Mullin's best bears Top three QB's-who ya got
On slow weeknd ,thought coul be a fun debate, who are the top 3 Qb's all time for bears? Obviously luckman is #1... but who after. mullin weighs in.. WHO YA GOT?
Mullin's best bears Top three QB's-
Thursday, May 19, 2011
Posted: 4:07 p.m.
By John Mullin
First in a series looking at the top Bears in the history of the franchise at each position. In this installment, CSNChicago.com Bears Insider John Mullin gets things started with the quarterback position.
With the NFL season on indefinite hold, by virtue of the latest court ruling enabling the owners’ lockout and tepid efforts at mediation, the present isn’t particularly interesting and the future isn’t... well, it just isn’t right now.
So CSNChicago.com’s “View from the Moon” is taking this opportunity to bring unprecedented clarity to the Chicago Bears’ past, with some “present” folded in. Rather than undertake another analysis of the 2011 roster, which necessarily remains in a molten state pending yet-uncertain free agency, training camp and preseason, “View” will establish the franchise depth chart position by position.
Specifically, who are the three greatest Bears of all time at each of the 22 positions, plus special teams?
The obvious place to start: Quarterback.
3. Ed Brown
The falloff at the position after Nos. 1-2 is pretty steep. That would be a franchise problem. But that’s another story.
Brown had the misfortune of playing in the same conference and during primes of Johnny Unitas and Bobby Layne, which didn’t leave a lot of championships lying around. But Brown was a two-time Pro Bowl QB (1955-56) and had the Bears in the 1956 title game that ended badly for the Bears.
Bill Wade and Rudy Bukich had seasons with higher passer ratings. So did Jim Miller and Erik Kramer. But Brown’s career-best 83.1 in ’56 led the NFL, even as he was throwing more INT’s than TD’s, which he did in all but one of his years.
2. Jim McMahon
McMahon was not the passer that Jay Cutler is, or maybe even Ed Brown or Rudy Bukich. But wobbly passes aren’t the point. Winning is, and McMahon did. As I said, if we’re talking about a single game, assuming both are healthy, I think very hard about going with Jimmy Mac (although for every Super Bowl XX for him, there was an ’87 divisional game vs. Washington or ’88 championship game vs. San Francisco for him).
Forget the image and myth. McMahon had a consummate grasp of defenses, something that separates him from even some of the best in the game today, and McMahon was dealing with defenses like Bill Parcells’ in New York and was playing in a decade speckled with teams like the Giants, Redskins, 49ers and Buddy Ryan Eagles (even if they didn’t win beyond a regular season).
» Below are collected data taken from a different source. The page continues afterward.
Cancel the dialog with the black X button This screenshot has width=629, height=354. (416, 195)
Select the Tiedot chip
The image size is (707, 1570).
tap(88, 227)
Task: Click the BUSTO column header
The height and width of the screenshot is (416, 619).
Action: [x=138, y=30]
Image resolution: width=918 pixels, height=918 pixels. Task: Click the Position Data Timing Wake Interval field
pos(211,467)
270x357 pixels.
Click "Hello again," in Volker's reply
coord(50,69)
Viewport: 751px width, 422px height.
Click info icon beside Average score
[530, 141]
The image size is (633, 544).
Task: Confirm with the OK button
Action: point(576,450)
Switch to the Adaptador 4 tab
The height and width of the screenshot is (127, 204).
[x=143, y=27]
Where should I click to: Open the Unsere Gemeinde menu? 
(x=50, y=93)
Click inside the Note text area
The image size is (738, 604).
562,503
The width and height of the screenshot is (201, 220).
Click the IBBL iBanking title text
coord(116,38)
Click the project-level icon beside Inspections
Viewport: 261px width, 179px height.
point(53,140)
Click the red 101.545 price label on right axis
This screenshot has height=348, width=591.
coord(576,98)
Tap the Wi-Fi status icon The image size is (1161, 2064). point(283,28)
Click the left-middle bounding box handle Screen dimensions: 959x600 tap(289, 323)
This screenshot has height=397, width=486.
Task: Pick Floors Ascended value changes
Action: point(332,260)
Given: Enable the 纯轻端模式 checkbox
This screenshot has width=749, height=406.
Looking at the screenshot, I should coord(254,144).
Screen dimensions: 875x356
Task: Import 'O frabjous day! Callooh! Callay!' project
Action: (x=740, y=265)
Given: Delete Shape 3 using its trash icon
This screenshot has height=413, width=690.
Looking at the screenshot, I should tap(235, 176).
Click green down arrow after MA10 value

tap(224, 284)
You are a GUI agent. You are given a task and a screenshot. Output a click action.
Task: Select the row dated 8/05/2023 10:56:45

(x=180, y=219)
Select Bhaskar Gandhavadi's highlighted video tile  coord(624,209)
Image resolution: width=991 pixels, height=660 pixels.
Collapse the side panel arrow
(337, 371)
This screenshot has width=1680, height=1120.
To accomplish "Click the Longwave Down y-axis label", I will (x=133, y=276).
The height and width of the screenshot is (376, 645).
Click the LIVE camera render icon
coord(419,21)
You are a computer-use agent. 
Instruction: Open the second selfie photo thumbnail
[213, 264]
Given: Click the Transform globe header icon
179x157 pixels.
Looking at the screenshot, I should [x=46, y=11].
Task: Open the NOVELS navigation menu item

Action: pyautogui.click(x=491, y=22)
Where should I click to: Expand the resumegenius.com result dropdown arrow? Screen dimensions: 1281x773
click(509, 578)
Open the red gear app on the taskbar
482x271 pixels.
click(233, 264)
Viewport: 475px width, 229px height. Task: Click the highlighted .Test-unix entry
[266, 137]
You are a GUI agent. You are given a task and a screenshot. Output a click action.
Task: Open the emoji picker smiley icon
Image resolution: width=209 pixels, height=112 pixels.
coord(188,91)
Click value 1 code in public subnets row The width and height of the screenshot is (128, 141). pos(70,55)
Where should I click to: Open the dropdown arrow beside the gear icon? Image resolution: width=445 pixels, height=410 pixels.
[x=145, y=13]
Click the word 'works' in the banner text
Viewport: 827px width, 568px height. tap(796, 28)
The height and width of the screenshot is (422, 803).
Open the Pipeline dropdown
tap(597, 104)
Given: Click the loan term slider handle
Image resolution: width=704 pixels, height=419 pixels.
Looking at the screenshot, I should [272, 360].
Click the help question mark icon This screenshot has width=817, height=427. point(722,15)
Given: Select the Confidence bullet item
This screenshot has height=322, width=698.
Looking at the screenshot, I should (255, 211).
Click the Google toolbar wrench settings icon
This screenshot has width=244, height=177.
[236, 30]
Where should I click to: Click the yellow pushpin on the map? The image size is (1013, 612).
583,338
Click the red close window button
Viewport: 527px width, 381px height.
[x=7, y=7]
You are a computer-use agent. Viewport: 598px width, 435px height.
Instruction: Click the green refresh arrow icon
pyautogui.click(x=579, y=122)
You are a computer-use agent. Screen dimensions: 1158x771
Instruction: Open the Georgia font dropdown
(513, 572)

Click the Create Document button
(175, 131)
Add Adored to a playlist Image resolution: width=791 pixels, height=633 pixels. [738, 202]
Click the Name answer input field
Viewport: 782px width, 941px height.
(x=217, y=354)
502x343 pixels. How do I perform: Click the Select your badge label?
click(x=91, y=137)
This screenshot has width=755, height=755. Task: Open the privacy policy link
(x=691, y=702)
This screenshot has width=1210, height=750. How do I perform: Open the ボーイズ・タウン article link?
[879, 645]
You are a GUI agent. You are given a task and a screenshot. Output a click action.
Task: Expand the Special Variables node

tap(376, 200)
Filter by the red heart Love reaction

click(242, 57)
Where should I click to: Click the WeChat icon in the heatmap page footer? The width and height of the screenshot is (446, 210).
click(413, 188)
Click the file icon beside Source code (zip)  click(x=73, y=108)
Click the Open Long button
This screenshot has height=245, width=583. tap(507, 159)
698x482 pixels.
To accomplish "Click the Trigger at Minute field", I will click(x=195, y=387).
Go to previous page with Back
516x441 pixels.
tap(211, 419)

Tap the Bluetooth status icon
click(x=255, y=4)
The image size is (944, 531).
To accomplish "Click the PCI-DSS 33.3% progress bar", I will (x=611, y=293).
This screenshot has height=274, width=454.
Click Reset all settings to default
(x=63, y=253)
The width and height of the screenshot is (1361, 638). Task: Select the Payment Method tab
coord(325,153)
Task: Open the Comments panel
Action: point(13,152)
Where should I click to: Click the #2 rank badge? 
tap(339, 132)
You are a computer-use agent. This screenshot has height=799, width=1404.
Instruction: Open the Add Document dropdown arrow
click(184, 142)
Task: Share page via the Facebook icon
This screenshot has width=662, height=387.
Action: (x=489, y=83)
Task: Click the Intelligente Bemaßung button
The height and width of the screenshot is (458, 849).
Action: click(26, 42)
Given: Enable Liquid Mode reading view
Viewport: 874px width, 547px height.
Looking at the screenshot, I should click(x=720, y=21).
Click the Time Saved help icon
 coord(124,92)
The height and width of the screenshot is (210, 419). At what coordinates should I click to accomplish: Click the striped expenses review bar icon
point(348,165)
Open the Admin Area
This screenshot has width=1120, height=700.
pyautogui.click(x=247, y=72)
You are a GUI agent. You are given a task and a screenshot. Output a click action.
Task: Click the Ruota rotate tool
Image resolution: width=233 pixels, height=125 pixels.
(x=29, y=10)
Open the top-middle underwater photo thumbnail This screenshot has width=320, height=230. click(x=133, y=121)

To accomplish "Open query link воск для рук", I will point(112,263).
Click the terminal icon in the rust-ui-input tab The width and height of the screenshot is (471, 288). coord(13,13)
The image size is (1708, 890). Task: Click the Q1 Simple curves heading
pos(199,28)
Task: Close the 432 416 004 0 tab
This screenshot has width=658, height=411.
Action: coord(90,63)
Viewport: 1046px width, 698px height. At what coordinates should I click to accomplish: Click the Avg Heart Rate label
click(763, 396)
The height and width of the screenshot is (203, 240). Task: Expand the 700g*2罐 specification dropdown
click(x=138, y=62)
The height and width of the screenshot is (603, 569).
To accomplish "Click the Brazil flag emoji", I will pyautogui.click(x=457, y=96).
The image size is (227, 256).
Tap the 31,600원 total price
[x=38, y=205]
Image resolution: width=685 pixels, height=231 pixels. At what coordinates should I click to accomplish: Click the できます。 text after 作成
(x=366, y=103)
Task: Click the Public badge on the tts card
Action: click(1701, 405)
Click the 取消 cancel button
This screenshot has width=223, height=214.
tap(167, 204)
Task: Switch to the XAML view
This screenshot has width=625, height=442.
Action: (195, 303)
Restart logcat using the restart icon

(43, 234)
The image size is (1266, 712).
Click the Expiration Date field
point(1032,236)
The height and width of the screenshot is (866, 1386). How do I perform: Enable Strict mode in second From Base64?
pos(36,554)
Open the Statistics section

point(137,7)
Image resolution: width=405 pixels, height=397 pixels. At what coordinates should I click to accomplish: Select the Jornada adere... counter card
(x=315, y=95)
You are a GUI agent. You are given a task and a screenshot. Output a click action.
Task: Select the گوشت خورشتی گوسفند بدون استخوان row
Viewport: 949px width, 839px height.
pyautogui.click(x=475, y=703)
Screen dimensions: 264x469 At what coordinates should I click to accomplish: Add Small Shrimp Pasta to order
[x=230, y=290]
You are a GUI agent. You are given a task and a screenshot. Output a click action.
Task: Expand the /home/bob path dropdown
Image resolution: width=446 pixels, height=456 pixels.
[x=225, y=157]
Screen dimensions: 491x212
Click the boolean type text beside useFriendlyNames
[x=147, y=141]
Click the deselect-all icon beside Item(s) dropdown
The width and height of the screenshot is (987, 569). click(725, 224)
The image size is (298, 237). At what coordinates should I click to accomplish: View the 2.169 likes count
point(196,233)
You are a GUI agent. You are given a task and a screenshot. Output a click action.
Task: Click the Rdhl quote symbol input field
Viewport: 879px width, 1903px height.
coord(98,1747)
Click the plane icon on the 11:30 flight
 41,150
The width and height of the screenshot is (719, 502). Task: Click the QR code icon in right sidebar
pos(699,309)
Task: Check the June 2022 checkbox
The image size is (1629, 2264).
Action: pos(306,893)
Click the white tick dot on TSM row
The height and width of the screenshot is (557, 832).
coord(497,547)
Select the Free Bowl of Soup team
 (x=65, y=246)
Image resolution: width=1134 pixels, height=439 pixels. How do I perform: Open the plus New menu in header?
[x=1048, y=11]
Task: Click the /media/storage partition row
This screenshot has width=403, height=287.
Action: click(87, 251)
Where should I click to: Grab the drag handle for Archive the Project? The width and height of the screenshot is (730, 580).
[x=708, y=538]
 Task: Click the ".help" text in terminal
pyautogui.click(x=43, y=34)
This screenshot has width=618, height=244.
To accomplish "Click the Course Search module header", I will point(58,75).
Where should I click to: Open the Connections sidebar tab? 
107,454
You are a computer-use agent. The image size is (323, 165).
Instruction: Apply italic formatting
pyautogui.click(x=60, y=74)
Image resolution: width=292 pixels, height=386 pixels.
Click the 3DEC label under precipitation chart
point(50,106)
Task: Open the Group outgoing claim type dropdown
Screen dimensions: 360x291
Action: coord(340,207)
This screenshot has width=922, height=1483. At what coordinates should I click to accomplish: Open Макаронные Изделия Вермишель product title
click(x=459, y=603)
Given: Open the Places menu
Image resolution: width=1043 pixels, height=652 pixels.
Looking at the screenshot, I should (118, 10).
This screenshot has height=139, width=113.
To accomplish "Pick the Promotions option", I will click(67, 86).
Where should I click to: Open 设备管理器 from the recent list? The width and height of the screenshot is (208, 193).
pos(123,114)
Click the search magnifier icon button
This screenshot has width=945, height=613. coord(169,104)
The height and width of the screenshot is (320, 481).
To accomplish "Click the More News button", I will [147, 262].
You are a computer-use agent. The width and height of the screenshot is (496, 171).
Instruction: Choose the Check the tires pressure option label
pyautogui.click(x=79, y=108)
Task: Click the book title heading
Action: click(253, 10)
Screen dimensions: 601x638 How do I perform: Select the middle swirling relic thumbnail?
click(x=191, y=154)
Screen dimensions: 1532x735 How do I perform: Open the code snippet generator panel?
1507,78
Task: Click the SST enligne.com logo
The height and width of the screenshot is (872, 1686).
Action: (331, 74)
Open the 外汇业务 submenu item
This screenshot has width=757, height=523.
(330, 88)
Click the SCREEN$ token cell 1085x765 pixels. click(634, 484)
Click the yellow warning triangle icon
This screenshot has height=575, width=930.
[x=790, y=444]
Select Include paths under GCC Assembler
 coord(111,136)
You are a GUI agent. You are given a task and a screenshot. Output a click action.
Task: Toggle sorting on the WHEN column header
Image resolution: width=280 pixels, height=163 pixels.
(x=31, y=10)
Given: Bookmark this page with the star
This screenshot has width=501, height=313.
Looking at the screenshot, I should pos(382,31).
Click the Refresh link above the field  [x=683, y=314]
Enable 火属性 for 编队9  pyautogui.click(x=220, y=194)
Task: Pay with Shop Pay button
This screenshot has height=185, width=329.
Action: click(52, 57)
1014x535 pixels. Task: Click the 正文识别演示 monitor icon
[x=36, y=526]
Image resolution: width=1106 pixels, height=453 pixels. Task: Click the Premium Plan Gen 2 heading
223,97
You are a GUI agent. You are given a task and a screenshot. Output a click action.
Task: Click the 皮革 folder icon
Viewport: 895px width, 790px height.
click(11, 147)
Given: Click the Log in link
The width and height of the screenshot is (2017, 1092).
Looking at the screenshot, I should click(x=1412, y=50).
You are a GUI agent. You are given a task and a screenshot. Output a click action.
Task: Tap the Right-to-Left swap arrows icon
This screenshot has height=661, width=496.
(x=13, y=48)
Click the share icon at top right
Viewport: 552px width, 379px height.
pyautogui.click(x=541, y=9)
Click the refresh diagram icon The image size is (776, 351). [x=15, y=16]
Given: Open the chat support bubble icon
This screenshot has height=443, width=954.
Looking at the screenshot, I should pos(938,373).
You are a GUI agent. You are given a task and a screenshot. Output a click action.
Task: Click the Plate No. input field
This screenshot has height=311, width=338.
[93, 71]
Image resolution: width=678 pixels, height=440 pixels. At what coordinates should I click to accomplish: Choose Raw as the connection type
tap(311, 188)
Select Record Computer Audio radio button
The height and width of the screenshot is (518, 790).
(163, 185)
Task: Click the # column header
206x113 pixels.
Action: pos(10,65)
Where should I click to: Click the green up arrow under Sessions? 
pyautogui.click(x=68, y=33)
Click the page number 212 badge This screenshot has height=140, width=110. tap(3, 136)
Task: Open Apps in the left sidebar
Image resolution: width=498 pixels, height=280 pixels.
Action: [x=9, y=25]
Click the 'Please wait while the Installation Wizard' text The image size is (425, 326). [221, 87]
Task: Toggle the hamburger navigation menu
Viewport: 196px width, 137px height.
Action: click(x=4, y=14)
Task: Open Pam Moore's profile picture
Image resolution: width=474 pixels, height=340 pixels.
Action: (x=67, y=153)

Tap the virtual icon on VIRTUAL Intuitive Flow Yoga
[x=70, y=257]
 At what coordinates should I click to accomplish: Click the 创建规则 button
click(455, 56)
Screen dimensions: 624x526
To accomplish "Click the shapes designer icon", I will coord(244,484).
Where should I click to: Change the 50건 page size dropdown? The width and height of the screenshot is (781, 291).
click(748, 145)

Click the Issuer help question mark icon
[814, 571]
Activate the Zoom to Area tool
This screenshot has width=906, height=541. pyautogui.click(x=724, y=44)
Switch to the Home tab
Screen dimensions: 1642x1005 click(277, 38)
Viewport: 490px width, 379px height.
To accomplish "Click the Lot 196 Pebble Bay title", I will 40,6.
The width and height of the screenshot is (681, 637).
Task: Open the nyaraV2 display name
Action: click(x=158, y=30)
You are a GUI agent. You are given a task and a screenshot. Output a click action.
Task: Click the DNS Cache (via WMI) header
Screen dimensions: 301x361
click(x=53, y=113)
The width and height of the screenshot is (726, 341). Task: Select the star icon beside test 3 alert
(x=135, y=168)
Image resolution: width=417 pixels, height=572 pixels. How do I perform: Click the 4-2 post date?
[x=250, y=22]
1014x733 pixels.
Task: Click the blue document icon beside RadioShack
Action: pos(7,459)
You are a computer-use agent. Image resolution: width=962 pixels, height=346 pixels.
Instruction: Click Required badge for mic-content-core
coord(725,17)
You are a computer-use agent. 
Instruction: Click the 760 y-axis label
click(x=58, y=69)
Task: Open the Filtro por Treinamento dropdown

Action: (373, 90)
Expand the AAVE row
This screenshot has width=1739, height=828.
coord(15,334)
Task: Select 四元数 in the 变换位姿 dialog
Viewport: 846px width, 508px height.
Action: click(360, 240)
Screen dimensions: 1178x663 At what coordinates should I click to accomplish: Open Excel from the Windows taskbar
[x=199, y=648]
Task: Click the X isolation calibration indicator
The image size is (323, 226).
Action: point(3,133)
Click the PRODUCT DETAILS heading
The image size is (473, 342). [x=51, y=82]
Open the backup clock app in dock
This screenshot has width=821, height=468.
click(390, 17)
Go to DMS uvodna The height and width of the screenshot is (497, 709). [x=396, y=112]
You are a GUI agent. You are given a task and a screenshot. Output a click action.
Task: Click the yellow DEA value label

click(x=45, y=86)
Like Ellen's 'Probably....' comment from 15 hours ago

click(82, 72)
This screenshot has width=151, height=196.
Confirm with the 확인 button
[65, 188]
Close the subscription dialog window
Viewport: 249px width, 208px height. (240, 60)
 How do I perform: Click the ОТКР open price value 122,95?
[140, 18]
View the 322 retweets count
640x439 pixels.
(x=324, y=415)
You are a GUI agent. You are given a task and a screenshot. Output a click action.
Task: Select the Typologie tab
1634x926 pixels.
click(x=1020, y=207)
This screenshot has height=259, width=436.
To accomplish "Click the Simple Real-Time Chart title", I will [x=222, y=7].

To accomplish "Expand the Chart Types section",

McMahon was a quarterback. He may have had an awfully good supporting huddle around him (three of his offensive linemen -- Jimbo Covert, Mark Bortz, Jay Hilgenberg -- were voted to Pro Bowls) but he also made the group better, and that is a tenet of greatness.
1. Sid Luckman
A gimme, with apologies to No. 2 on the list. There is only one Bears quarterback in the Hall of Fame (other than a George Blanda or a Bobby Layne, whose most notable accomplishments came after they left Bears uniforms), and that is Luckman. In an era when the passing offenses were still in their formative years, Luckman threw seven TD passes and for 433 yards in a single game.
But this is a “quarterback” rating, not simply a “passer” rating, and there’s a difference. Runner-up McMahon arguably ranks with Luckman and possibly ahead of him if you were looking at a one-time, winner-take-all pickup game. But this is an award for a body of work and McMahon’s body doesn’t add to his vote total here.
McMahon threw for 300 yards once in his career. The Bears lost that game. Luckman did it three times and the Bears won all three. The Bears won four NFL titles with Luckman to one with McMahon. Luckman rarely spit the bit in a game of magnitude.
Both QB’s were central figures in perhaps the greatest teams of their eras. But Luckman, who also played some defensive back, was good to the point of the Detroit Lions sparking an investigation of Luckman for off-field associations, just trying to get him out of the way.
Bernie Masterson: It was Masterson who Luckman replaced but in the seven seasons under mostly Masterson, the Bears had zero losing seasons, were 13-0 in 1934 (then lost to the Giants in the title game) and 9-1-1 in 1937 (but again lost in the championship game). It was a different game, a different time, but Masterson was a winner.
Cutler: One really bad year, one pretty good one and reaching the NFC Championship game -- not enough to make the cut. And still more passer than quarterback, but with an arrow pointing up.
JimMillerJimHarbaughSteveWalshErikKramerBillWade: A lot of guys respectable with some good years, some bad years, kind of all running together.
Rex Grossman: Hey, you get to a Super Bowl, with as many 100-plus passer ratings that season as Peyton Manning, you come up in the conversation, if only for a moment. (OK, just kidding...).